From Correlation to Cause: A Five-Stage Methodology for Feature Analysis in Transformer Language Models
For researchers studying mechanistic interpretability, this work provides a structured pipeline that reveals gaps between detection and causal robustness, though the findings are incremental as they largely confirm known circuits and limitations.
The paper proposes a five-stage methodology for causal feature analysis in transformer LMs and applies it to GPT-2 small on the IOI task, finding that the canonical circuit transfers robustly but feature-level causal effects degrade under distribution shifts, and a deployment monitor achieves 99.1% cost savings.

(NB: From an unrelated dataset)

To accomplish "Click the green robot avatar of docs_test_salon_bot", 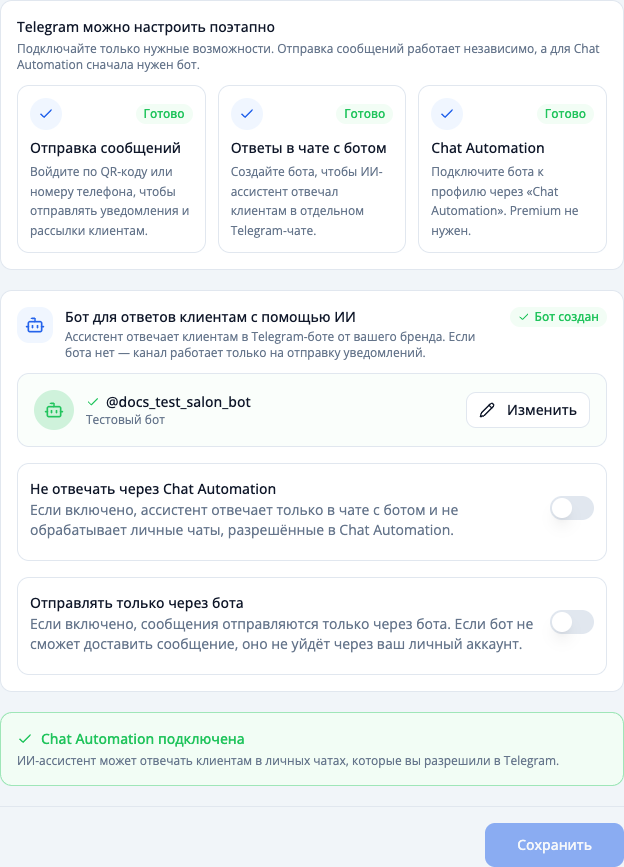I will 54,410.
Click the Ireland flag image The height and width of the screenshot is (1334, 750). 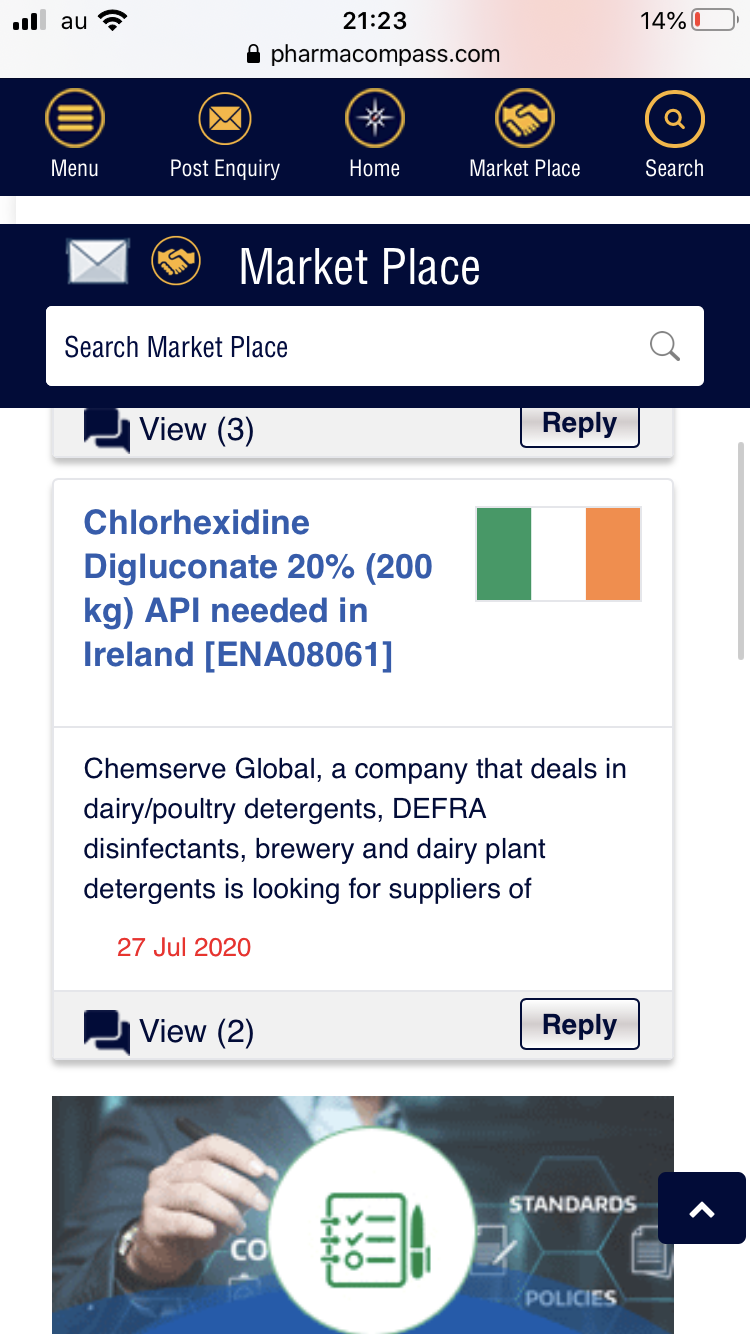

We propose a five-stage methodology for causal feature analysis in transformer language models (probe design, feature extraction, causal validation, robustness testing, and deployment integration) and demonstrate it end-to-end on GPT-2 small performing the Indirect Object Identification (IOI) task. Activation patching recovers the canonical IOI circuit (layer-9 head 9 alone gives recovery +1.02). A sparse autoencoder recovers per-name selective features with effect sizes of 30 to 50 activation units. Causal validation finds these features specifically but only partially causal: ablating fifteen of them leaves the model accurate on 98% of prompts. Two NLA-inspired evaluations strengthen this picture: the fifteen selective features explain only 31% of activation variance versus the SAE's 99.7%, and selectivity ratio anticorrelates with causal force (r = -0.56). Robustness testing under three distribution shifts finds that the circuit transfers cleanly but feature ablation effects degrade substantially, exposing a gap between detection robustness and causal robustness. A cost-based deployment evaluation (assumed $50/FN, $0.42/FP, 2% error rate) finds an optimal monitor configuration yielding $8.96 per 1000 queries against a $1000 baseline, a 99.1% saving. Optimal composition strategy varies with cost ratio and base rate. The conjunction of stages produces findings no single stage would.